Mendusin. Kata ini aku kenal saat SD dari buku cerita silat Cina tetapi bukan karya Kho Ping Hoo. Tengah malam tadi, pada pergantian hari, aku terbangun. Setelah itu kancilen — ini istilah Jawa, artinya tidak bisa tidur.
Aneh juga, dua malam ini aku selalu terbangun dan kancilen padahal aku penat berat, tertidur lebih awal, sebelum pukul sepuluh, dalam buaian musik ambient sejak sore, sempat kucoba album baru Brian Eno yang dirilis April ini. Pukul sembilan hingga dua belas malam adalah saat melatonin diproduksi. Hormon ini mengatur bioritme.
Tetapi si dusin dan si kancil mengusik tidurku.
Semoga dini hari nanti, artinya antara pukul tiga hingga lima pagi, aku sudah dijemput kantuk. Umumnya manusia adalah diurnal, hidup siang hari, bukan nokturnal yang hidup pada malam hari.
Tetapi aneh, mendusin atau ngelilir malam ini menghadirkan sekeping kesadaran baru. Di rumah sendiri aku baru sadar bahwa ketika lampu teras kunyalakan, pantulan dari plafon miring terproyeksikan ke dinding ruang depan nan gelap. Boneka kayu kucing memancing pun lebih menampak. Bayangan ikan di ujung senar joran pun terlihat. Kemudian kupotret.
Aneh. Aku dulu sering pulang malam. Tetapi aku tak pernah menghiraukan pemandangan ini. Aku justru sering terkesan siang hari saat pantulan kaca mobil tetangga memapar rak tempat kucing memancing duduk.

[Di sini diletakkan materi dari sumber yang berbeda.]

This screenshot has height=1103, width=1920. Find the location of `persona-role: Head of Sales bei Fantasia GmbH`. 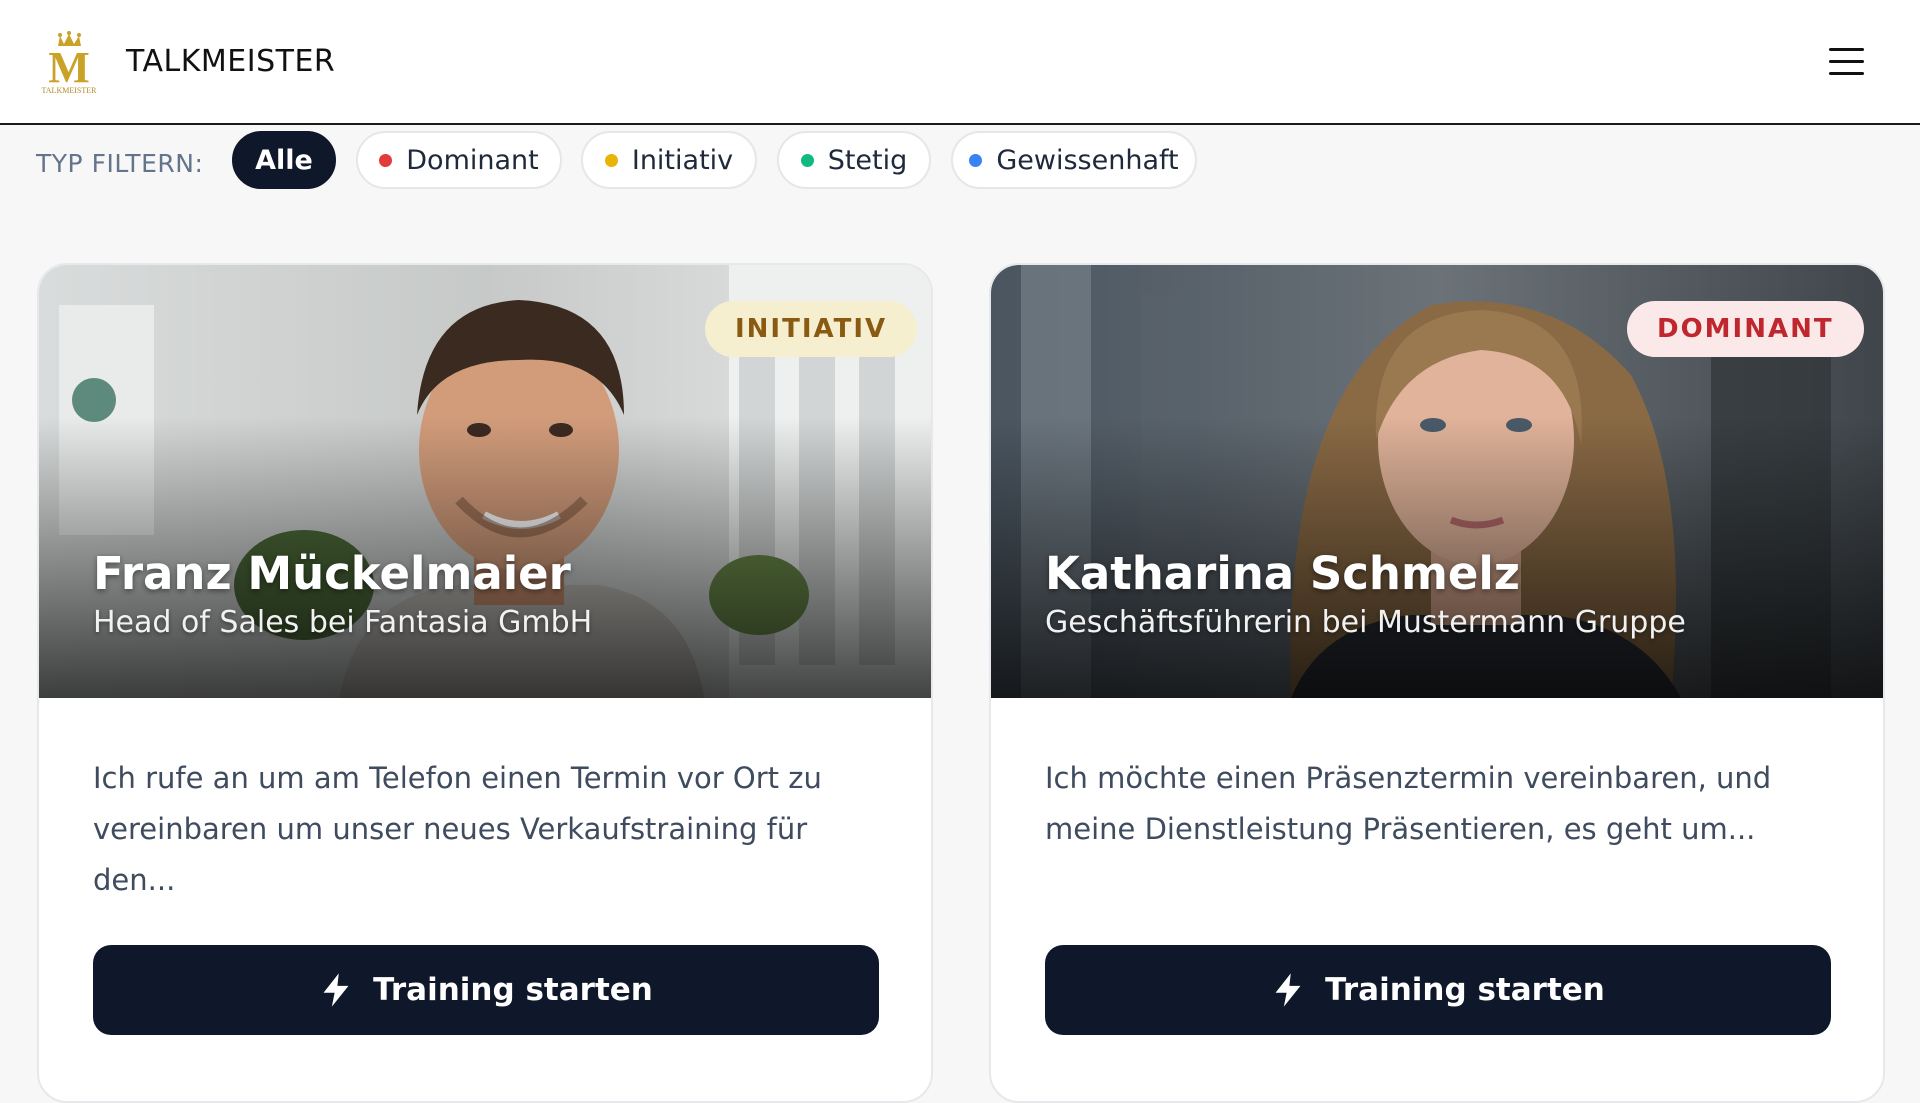

persona-role: Head of Sales bei Fantasia GmbH is located at coordinates (343, 622).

Ternyata kesadaran selalu bergerak seperti gambar hidup. Termasuk kesadaran tentang ruang yang menjadi perlindunganku: rumah.
Terbangun dari tidur bisa memantikkan keisengan dalam diri. Bermula dari ketampakan kucing memancing dalam temaram ruang. Lalu aku tulis. Mengalir begitu saja. Sangat personal. Tak ada artinya bagi orang lain.
Aku bersyukur. Masih punya kesadaran. Pun keisengan. Memotret lalu menulis dengan membiarkan isi benak menjalar ke mana-mana, sementara kedua jempol terus mengetik di atas layar sentuh ponsel.
Ada saatnya nanti kesadaranku kian menipis, dan terus terkikis, sehingga ketika aku terbangun mungkin tak dapat membedakan siang dan malam, lalu tak bangun lagi untuk seterusnya.
Aku tutup solilokui ini saat Hannah Peel dan Paraorchestra hampir purna melantunkan “The Universe Before Matter”. Artis dan judul lagu ini baru aku ketahui sekarang setelah aku melongok Spotify di tablet dengan suara bermuara pada sepiker Bluetooth. Sejak tadi, sebelum tidur, aku memutar playlist Classical X — bukan Symphony X yang tak cocok untuk menjemba kantuk gerbang mimpi — karena jebakan manis algoritma.
5 Comments
Boneka kayu kucing memancing itu celengan bukan, Mas? Dulu pernah lihat ada orang yang punya celengan bentuknya gini ehehe.
“Buku cerita silat China tapi bukan karya Kho Ping Hoo” 😂 terdengar stereotyping. Tapi betul ya, kebanyakan pasti akan terbayang Kho Ping Hoo kalau ada kata silat China ehehe.
Ini kok tulisannya serasa ada kandungan poetry-nya ya. 😊👍
Halo Mbak Uril. Itu bukan celengan. Hiasan biasa, kayu lunak spt sengon dicat duco.
Njenengan dulu suka cersil Cina juga? 😇
Suwun untuk apresiasi Njenengan 🙏
Tadi, tiga puluh menit lalu, eh sebelum jam 6 ding
Lalu hari ini Paman bangun pukul berapa?